Tuesday, August 24, 2010

Swiss Army Knife of ASP.NET MVC apps (Part 1)

My company has a couple of departments with sometimes conflicting goals and objectives. Let's call them BBU Ostrich and BBU Peacock. (BBU is an acronym for Battlin' Business Unit, a term coined by the Dilbert comic strip.)

Alteration of the code will allow each BBU to do what they want with the information without interfering with the other one's processes. It will also allow one of the BBU Ostrich's current processes to continue unchanged while adding new features and capabilities.

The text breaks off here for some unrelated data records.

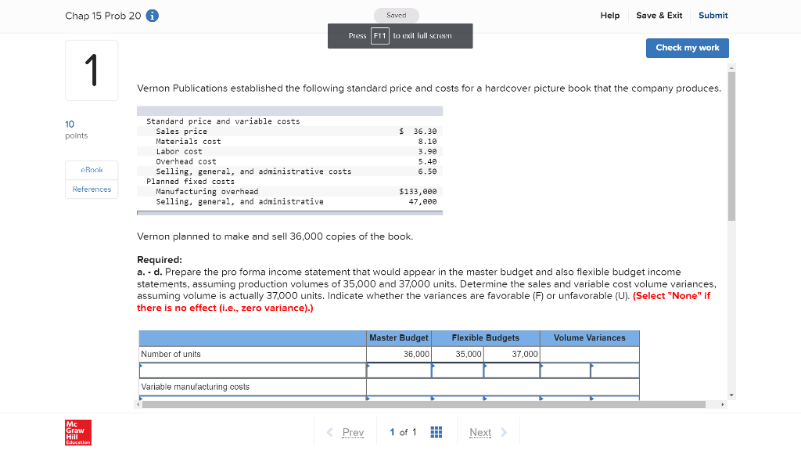Open the eBook resource link
Screen dimensions: 801x451
tap(92, 169)
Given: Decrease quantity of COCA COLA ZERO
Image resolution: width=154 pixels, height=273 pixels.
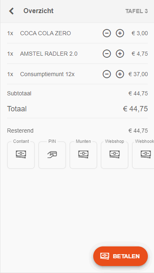Looking at the screenshot, I should pos(107,33).
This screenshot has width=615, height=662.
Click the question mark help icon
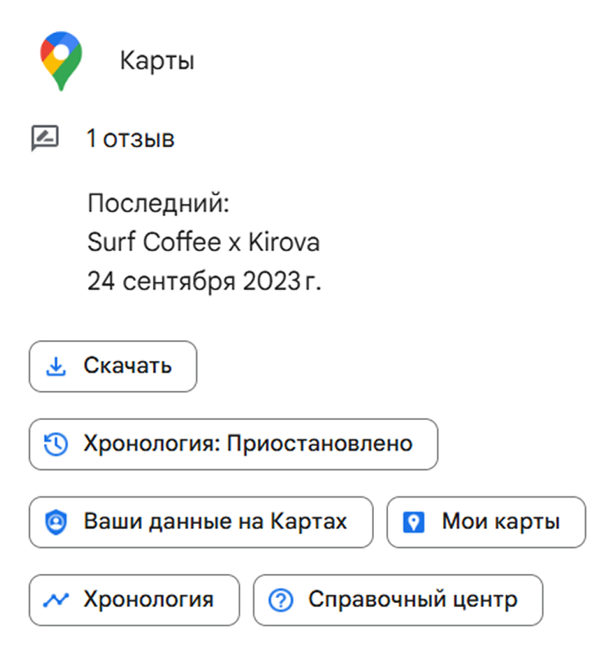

There is also an issue with reaching consensus between the two business units that prevents progress regarding a unified solution.

Meeting these various needs has been much easier than I had expected and I have been able to use a wide variety of technologies.
ASP.NET MVC 2
Entity Framework 4
WCF RIA Services
XHTML
jQuery
WCF
SQL Server 2008 R2
Ninject
Automapper
Moq
Spark View Engine

It might seem to the casual observer that some of the items above might have been used purely for the sake of using every cool current .NET technology, but they actually each play a role. Here are a few usage examples:

WCF RIA Services exposes a JSON endpoint to a site built on the LAMP stack.
XHTML is exposed so that our site can be efficiently scraped.
I was initially using Ninject while waiting for a database to become available, but it was so easy to work with that I expanded its usage.
Automapper is used for easy data transfer across layers.
I had a couple of partial views had become tag soup disasters so I turned to the Spark View Engine. Spark restored order and maintainability.

There's also a Silverlight 4.0 administrative tool based on the MVVM Light Toolkit involved. It also uses WCF RIA Services, Automapper, and Ninject. Automapper is available for Silverlight version 3 but not 4, so I had to compile the source code for Silverlight 4. I'm going to cover that in a future post because of a couple of issues that I encountered.